┌──

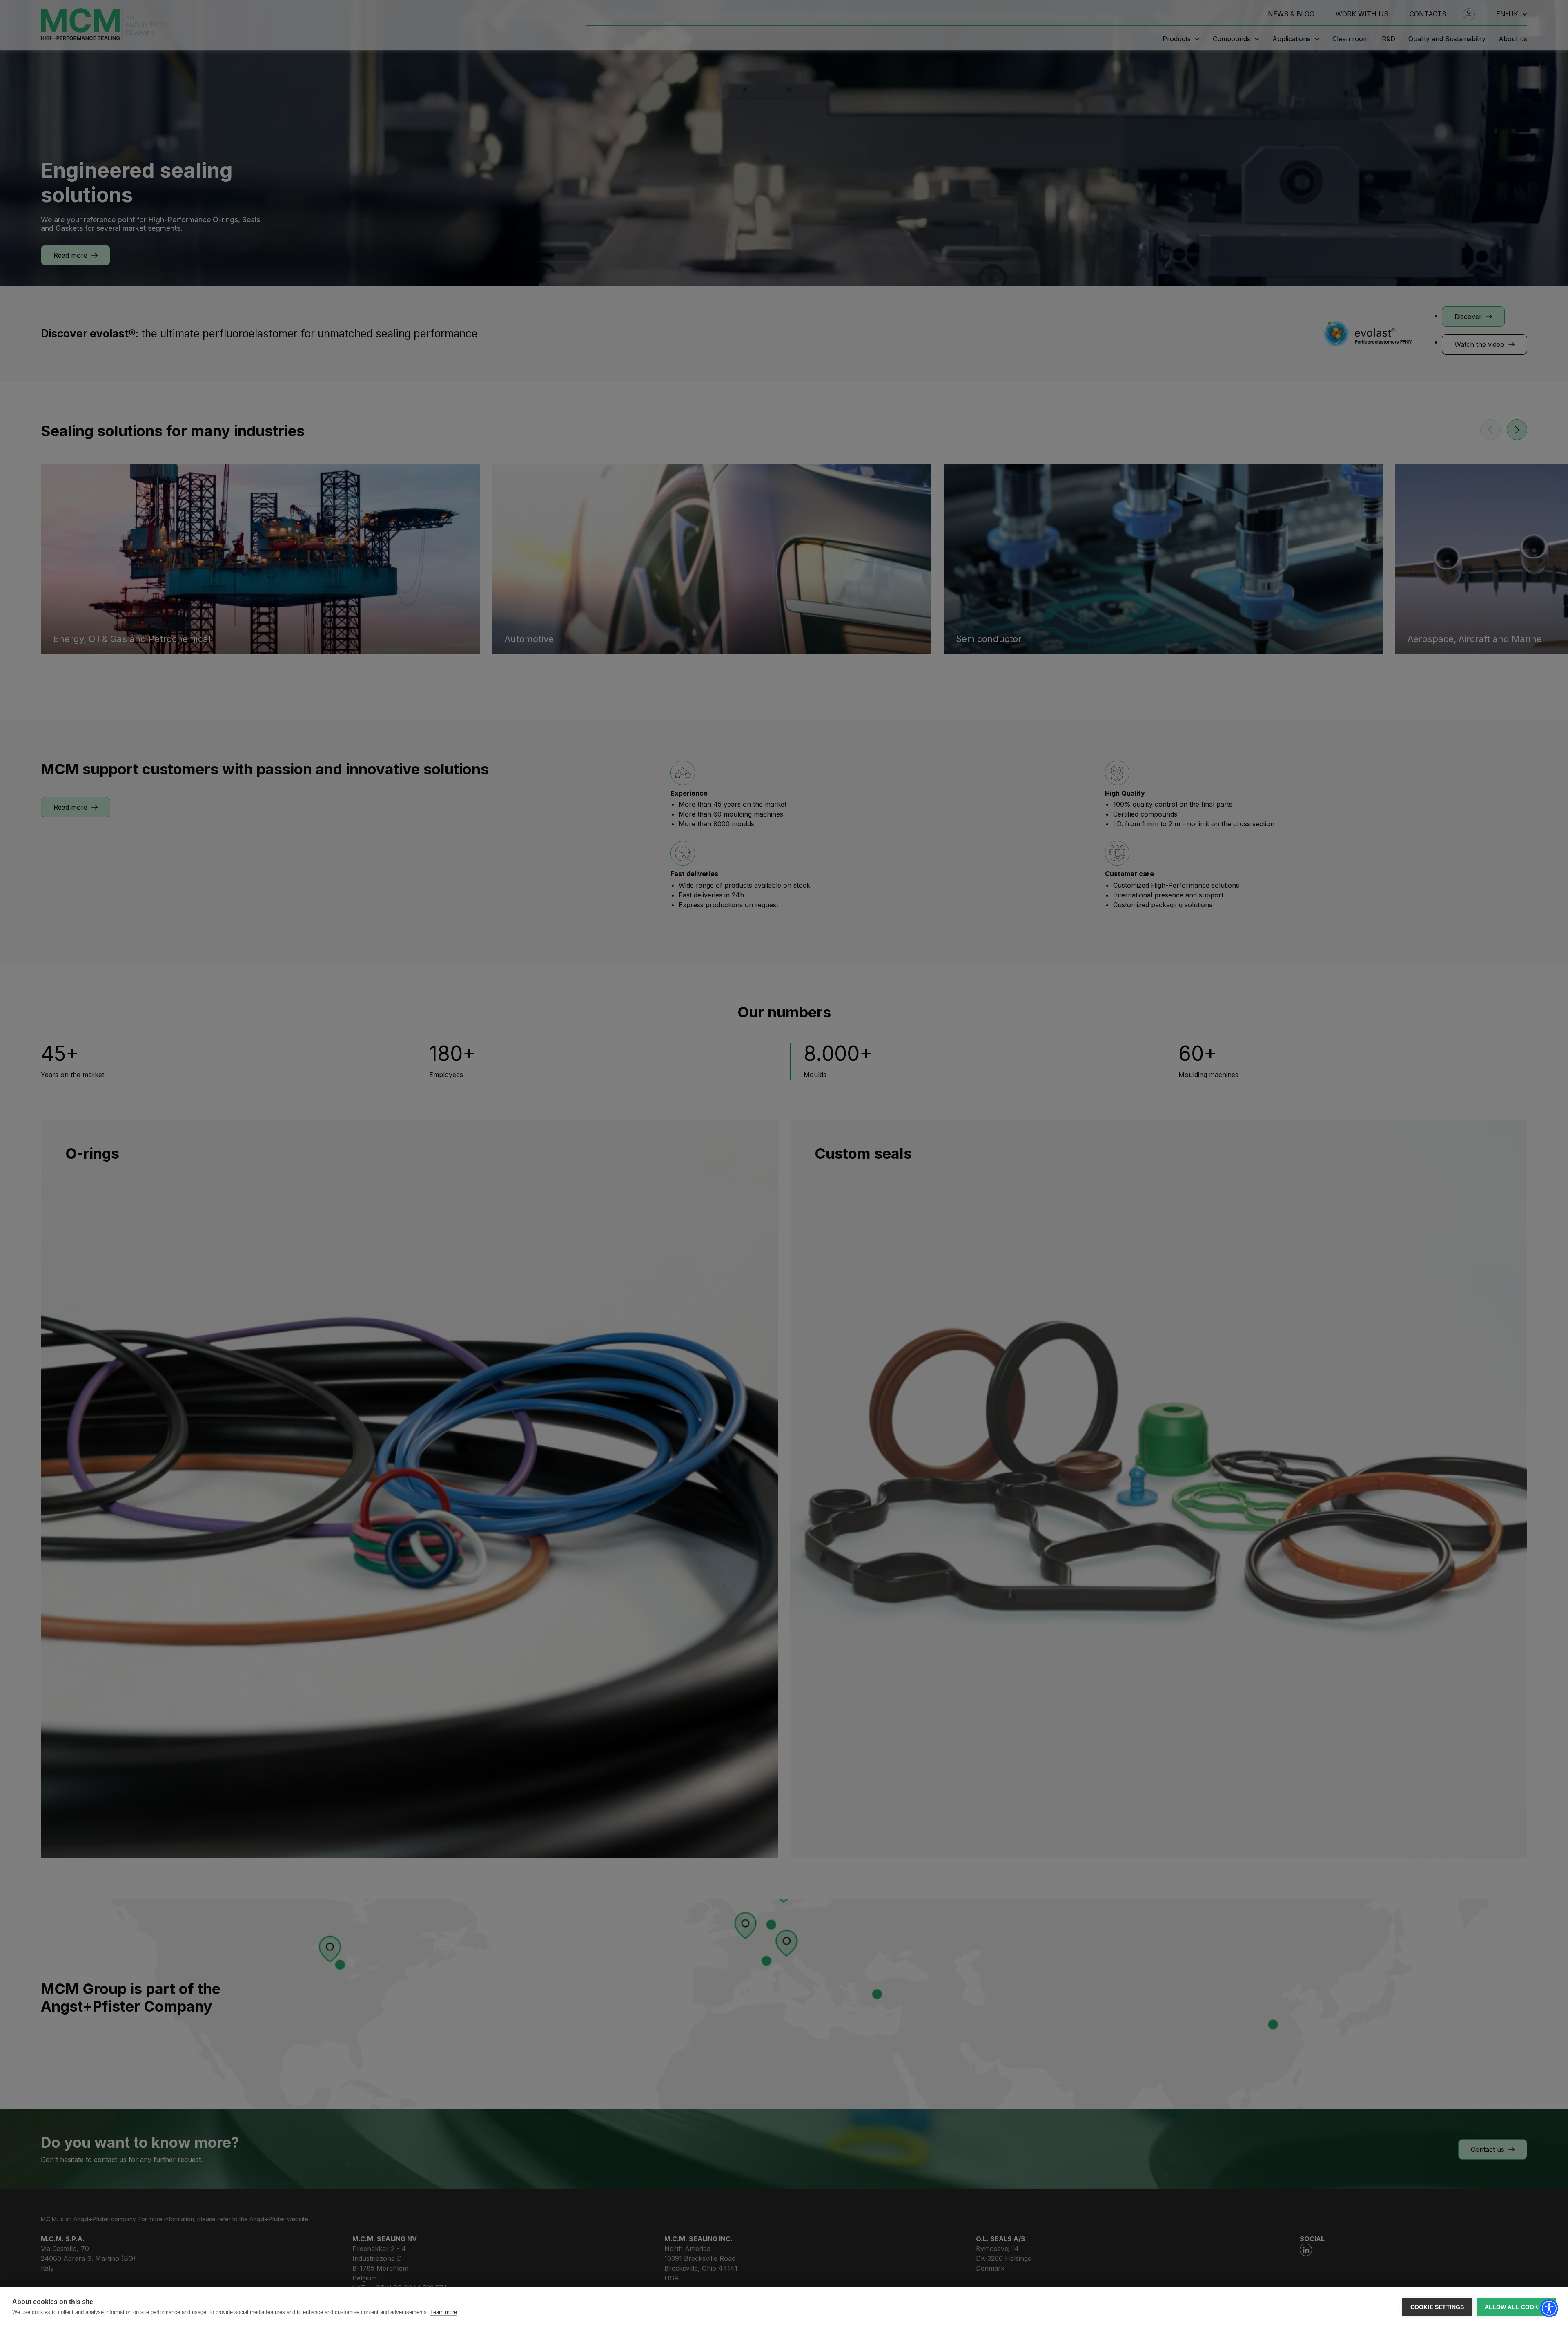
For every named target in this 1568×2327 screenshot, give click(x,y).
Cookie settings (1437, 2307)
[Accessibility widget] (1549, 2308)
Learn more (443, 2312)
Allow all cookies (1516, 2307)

└──
┌──

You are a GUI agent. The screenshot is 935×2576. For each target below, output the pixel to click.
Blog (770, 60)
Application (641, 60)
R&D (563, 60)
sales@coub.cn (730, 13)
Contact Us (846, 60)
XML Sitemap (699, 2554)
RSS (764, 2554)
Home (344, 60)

└──
┌──

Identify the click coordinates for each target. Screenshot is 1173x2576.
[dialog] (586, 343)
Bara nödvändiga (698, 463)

└──

Look above for the line holding "For every named" and the line holding "Allow all cookies (1516, 2307)". Retype both, and every line between them, word for word and nothing else.

For every named target in this 1568×2327 screenshot, give click(x,y).
Cookie settings (1437, 2307)
[Accessibility widget] (1549, 2308)
Learn more (443, 2312)
Allow all cookies (1516, 2307)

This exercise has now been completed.